Air entering the detector is exposed to alpha rays from a small radioactive source, which causes some of the molecules to be ionized. The airstream is then run through a series of baffles that remove the air molecules, leaving only the heavier ions of the chemical agent. These travel to a detector at the rear of the unit, where they cause an increase in current flow across an electrical gap. When the flow hits a critical level, the alarm is triggered.
The battery-powered sensors are placed upwind of troops, with wires running back to an alarm box that produces an audible warning (or blinking lights, if concealment is needed). The device, the Army says, is sensitive to concentrations from 0.1 to 1 milligram (mg) per cubic meter of air. By comparison, the lethal dose threshold for Tabun is 400 mg per minute per cubic meter; for Sarin, 70 mg; and for VX, 100 mg.
Even if detected early enough to enable troops to don protective gear, however, chemical weapon agents can still have disruptive impact. "Not only do troops have to pause to suit up," said Michael Eisenstadt of the Washington Institute for Near East Policy, but the cumbersome protective garments restrict peripheral vision, and their baggy uniformity makes it "more difficult to see who the leader is, posing command problems." In addition, gas-mask filters have to be changed periodically in uncontaminated areas.
Consequently it is desirable to get out of the suits as soon as possible. Allied forces have three devices to tell them when it is safe to do so. The simplest is a two-inch-wide strip of dye-impregnated paper that comes in 30-foot rolls. Soldiers tear off the adhesive-backed paper and stick it on the arms and legs of their protective suits. When the strips come in contact with chemical droplets as small as 200 microns (millionths of a meter), they turn red. Checking Contamination
For more detailed sampling of ground or vehicle contamination, troops are issued a 25-sheet booklet of papers as well as the M256 kit containing 12 kinds of test materials that turn different colors depending on the chemical agent present. Though it takes about 10 minutes to produce results, it is sensitive to nerve gas concentrations of .03 to .05 mg per cubic meter and mustard gas at 1 to 2 mg per cubic meter.
Each battlefield company also carries two battery-powered M1 Chemical Agent Monitors.

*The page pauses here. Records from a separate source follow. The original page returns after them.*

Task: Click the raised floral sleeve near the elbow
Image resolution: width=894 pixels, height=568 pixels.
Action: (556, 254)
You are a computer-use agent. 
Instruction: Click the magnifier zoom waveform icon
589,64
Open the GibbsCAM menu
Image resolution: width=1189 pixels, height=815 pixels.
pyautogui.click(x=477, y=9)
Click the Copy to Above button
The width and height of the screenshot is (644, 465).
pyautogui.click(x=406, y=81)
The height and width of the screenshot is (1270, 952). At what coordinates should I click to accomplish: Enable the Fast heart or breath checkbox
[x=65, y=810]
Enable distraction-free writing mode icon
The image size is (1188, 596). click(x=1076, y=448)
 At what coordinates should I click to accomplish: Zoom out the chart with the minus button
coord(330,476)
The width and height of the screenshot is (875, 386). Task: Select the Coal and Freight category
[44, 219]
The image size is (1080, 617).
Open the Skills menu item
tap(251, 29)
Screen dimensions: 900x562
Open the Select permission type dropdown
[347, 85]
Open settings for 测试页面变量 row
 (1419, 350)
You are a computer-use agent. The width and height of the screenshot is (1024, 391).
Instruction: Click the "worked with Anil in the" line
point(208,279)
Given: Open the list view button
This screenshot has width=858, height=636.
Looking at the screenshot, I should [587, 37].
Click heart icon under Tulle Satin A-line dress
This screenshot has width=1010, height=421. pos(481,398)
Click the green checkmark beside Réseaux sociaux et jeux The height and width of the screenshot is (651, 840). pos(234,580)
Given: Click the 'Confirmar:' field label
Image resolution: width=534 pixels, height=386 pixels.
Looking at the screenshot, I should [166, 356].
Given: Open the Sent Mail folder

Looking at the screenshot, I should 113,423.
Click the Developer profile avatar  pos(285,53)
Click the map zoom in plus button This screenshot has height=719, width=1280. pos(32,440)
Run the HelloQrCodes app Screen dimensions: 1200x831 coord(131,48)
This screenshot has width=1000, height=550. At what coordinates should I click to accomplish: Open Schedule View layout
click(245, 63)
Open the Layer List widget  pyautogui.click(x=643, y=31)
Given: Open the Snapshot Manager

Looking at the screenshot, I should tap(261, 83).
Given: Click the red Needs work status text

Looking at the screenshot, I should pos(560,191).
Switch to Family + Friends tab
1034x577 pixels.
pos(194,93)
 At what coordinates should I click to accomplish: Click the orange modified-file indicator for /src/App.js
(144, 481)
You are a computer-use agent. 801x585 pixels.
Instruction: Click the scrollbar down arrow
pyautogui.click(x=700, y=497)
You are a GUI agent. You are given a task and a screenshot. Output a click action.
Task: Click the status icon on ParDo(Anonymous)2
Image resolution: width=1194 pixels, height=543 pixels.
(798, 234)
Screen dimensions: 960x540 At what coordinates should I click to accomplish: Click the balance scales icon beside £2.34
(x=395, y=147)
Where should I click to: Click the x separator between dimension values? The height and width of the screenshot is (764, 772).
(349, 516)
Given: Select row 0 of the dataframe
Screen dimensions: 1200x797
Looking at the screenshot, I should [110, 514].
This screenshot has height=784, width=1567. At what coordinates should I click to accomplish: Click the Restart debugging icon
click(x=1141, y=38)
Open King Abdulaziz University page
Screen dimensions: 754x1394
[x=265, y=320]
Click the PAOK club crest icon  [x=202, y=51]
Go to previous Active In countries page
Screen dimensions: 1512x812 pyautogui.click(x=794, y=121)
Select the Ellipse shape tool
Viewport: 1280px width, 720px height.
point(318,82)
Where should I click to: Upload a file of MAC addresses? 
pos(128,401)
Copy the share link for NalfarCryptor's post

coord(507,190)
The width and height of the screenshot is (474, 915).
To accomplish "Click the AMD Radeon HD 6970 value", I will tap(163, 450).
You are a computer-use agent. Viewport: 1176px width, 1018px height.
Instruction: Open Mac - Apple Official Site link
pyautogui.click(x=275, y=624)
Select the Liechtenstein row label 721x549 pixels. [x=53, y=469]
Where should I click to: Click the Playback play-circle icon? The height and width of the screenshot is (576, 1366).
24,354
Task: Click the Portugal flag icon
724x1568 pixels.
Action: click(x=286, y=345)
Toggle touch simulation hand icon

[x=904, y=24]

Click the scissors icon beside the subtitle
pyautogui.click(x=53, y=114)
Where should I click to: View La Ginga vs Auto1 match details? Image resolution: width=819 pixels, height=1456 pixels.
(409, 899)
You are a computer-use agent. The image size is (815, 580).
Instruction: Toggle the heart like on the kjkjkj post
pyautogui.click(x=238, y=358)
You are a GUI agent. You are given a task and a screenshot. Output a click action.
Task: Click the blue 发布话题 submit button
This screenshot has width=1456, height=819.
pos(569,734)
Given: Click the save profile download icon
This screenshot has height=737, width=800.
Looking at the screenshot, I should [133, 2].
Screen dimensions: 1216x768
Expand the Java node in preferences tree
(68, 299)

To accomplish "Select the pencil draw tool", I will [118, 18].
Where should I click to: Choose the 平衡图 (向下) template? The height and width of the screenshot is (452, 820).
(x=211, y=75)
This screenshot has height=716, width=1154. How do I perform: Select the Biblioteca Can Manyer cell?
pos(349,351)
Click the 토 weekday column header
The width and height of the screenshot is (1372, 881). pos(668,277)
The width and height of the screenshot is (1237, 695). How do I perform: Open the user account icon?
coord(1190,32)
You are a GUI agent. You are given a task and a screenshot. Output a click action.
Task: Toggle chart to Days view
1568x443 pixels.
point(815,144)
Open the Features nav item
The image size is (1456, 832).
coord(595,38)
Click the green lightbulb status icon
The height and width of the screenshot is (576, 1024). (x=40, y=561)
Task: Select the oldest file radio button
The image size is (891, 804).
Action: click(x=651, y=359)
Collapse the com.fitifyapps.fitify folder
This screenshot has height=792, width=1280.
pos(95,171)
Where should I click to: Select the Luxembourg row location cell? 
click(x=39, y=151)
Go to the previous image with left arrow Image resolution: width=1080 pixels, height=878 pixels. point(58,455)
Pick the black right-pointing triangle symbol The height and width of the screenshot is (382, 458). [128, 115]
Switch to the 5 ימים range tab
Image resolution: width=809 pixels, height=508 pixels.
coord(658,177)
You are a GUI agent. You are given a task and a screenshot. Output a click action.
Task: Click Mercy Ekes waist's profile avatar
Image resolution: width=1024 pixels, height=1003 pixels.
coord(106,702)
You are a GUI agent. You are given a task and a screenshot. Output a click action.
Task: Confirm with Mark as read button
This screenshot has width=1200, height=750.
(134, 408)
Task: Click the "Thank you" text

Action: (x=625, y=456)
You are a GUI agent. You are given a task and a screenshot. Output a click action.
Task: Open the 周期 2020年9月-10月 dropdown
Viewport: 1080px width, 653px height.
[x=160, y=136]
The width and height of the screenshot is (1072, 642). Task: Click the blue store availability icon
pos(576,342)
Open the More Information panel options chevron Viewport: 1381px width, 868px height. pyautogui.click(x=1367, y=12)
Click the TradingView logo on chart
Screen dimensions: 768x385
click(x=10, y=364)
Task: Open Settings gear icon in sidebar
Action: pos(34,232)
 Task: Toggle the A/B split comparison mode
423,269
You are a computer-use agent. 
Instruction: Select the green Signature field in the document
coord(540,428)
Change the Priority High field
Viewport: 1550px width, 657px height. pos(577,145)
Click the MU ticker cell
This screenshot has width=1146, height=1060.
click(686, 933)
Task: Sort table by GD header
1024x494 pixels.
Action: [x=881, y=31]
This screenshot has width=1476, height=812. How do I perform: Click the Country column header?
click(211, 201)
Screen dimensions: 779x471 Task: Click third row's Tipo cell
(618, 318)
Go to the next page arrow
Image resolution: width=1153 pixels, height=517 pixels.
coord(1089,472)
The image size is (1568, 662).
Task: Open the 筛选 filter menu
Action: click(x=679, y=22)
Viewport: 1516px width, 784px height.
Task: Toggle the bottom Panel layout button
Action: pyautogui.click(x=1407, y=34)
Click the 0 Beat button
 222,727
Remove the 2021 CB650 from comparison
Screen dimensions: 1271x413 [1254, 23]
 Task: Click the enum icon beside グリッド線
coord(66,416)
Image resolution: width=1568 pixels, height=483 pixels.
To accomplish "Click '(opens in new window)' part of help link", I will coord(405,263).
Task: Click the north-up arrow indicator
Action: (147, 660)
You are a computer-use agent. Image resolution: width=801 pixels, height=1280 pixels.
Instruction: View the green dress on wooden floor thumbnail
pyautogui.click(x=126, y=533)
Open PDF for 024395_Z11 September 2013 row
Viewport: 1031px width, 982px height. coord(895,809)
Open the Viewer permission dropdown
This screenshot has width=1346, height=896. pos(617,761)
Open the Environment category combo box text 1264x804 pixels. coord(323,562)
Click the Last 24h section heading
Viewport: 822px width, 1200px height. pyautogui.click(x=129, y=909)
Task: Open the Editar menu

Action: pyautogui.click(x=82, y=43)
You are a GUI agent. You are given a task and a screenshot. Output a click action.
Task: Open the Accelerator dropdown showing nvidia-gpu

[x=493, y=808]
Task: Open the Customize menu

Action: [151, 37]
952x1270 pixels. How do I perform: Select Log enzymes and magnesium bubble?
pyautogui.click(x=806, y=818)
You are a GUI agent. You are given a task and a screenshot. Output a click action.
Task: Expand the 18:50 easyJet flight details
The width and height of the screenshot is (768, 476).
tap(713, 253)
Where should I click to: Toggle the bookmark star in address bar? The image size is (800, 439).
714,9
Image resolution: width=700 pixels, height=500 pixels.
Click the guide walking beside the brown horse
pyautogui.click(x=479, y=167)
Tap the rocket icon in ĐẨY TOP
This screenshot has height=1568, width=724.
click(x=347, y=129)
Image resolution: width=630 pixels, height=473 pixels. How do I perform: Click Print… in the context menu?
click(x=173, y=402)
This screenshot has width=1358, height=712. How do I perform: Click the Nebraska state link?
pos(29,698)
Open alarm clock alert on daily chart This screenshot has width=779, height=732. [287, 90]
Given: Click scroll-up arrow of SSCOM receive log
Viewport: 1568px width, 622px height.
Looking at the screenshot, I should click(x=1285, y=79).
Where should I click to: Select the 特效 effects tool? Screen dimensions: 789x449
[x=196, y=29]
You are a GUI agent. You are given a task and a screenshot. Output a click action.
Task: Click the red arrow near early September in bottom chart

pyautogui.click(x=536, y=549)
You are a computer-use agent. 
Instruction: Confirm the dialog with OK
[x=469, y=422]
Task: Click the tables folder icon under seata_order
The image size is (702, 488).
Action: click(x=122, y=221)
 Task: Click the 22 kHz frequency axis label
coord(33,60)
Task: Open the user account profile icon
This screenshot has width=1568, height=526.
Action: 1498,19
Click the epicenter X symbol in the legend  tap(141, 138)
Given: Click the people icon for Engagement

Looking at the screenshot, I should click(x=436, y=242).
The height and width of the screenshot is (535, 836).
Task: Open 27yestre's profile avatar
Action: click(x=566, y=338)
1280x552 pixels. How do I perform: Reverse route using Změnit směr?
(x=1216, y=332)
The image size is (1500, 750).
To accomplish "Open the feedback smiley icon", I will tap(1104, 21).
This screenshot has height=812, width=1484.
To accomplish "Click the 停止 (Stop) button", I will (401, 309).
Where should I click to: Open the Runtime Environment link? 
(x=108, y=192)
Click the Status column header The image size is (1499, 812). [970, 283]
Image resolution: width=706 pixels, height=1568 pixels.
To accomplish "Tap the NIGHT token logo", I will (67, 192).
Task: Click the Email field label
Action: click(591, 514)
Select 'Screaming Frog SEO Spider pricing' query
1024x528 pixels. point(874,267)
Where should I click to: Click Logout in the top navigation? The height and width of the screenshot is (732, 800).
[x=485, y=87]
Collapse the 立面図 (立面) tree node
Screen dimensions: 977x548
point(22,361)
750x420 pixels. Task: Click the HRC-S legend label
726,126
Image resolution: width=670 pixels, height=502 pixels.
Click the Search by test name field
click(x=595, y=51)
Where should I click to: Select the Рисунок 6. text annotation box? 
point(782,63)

Like the M8, they radioactively ionize incoming gas molecules, which are then propelled by an electric field through a tube and toward an electrode. Chemical agent ions are heavier than normal components of air and take longer to travel through the tube. The late arrival of molecules indicates that they are chemical agents and the number reaching the electrode indicates the relative amount on a light-emitting diode display panel.
Since mid-1988, when its war with Iran ended, Iraq is thought to have produced 4 million or 5 million pounds of chemical agents. Even that seemingly formidable supply, however, could be depleted in a relatively short time. At most, Roberts estimates, that is just enough to supply all of Iraq's front-line artillery units for one full day of chemical warfare.